From last weeks blog:
- The logomark is your cool graphic or symbol.
- The wordmark is the name of your company, with stylized letters that make it unique. (FYI, some people call this a typemark.)
When designing the brand for Smith House, I knew that the “S” was a blessing, and everything had to be built around that letterform.
- I went with all capital letters kept things tidy
- The hidden square dot on the “i” in SMTH would be repeated the [S] logomark.
What about lowercase?
Lower case letters are often more friendly and playful. Think of them as cheerful little fellas with big smiles. Seriously, how adorable are these two vowels: a – e
So if you ever have a company that needs a friendlier vibe, a designer should choose a typeface that has lovable lowers.
Let’s look at an example: facebook. The designers at Cuban Council opted for a modified version of all-lower when the social network with a weird/creepy name hired them to make a logo. It’s a random story, but a baby Mark Zuckerberg just walked into their San Francisco office way back before anyone was a billionaire. (Read story here.)
Now let’s go deeper on good genetics here. “b” and “k” have similar ascenders, that is the upright section of the letter above the beltline. And in between, you have two lovable vowels: o – o. book is a pretty word. The most difficult part of this logo was pairing the “f” and “a”, which you can see has a playful interaction.
Now let’s move on to the next example.
I’m not familiar with vivint as a company, but I love basketball and I see their logo on the side of the Utah Jazz’s arena in Salt Lake.
- Notice here the beautiful sequence of v-i-v-i. It looks graphical and cool and friendly.
- More about the “i” that makes it so endearing is that it looks like a little person.
- Note that they repeat the dots on top of the “i” with the period.

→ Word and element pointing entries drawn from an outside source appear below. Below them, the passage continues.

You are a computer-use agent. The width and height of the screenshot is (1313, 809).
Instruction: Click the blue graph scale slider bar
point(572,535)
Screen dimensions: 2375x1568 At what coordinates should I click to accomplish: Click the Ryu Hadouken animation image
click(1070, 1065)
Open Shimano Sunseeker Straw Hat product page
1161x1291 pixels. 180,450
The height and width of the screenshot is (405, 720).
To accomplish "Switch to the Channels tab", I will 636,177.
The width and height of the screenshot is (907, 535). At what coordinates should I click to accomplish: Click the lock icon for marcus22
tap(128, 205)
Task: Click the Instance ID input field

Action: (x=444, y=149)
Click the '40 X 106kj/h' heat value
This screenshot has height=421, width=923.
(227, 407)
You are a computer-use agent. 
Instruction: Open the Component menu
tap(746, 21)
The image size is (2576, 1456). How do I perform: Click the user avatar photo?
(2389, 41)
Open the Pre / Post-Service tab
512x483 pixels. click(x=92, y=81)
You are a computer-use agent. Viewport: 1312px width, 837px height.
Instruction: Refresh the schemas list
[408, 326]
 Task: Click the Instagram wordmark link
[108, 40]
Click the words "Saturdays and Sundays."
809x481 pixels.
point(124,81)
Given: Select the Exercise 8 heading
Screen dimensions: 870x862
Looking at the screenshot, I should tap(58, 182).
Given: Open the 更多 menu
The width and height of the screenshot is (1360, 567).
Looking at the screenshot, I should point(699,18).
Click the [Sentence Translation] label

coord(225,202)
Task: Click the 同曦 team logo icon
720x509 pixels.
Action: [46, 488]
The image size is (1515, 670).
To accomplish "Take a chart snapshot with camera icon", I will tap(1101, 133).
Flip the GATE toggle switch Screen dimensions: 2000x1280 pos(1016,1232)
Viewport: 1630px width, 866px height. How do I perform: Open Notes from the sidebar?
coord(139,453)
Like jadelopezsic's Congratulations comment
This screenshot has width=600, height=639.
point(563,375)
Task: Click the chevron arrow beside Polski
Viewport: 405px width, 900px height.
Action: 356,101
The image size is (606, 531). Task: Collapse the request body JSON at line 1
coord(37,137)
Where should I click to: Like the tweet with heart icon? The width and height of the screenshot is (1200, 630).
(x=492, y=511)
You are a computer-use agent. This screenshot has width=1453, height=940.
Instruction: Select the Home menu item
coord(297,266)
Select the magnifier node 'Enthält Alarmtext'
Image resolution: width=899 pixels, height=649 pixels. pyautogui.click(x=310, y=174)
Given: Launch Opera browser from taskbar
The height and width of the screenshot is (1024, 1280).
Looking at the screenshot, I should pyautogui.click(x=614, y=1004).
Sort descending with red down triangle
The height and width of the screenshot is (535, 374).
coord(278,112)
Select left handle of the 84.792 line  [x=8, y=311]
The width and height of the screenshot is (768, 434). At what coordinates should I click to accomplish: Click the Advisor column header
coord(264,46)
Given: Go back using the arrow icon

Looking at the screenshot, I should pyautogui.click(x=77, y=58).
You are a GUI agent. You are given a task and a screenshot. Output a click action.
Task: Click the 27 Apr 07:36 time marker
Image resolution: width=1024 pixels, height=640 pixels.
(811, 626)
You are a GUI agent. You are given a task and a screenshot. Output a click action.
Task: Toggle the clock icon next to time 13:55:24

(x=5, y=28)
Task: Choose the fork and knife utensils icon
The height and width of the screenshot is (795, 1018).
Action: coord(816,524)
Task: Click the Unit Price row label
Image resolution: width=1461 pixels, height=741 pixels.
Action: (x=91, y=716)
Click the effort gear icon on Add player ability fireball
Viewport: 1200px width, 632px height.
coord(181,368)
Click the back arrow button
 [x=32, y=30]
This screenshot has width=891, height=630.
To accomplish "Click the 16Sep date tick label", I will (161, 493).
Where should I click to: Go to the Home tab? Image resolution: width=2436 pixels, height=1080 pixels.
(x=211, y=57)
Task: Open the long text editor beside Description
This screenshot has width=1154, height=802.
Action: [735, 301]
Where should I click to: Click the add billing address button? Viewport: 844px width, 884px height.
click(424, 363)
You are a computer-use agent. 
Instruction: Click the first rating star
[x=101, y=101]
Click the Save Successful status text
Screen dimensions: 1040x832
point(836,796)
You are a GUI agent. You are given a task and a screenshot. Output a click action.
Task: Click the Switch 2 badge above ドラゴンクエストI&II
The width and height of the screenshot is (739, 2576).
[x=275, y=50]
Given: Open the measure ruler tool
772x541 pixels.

This is a convenient pivot-point when they add a couple words to help people understand what they do.
- Props to the designer for narrowing the width “t” so that it had the same visual mass of the “i” earlier in the wordmark.
It’s possible to have a cool company with a weird name, and it’s also possible to have a cool company logo built on a sequence of weird letters. Hire the right designer and you’ll be able to navigate those challenges. Just be careful when you get jealous of some other company’s logo. They may look cool just without having nearly as much work.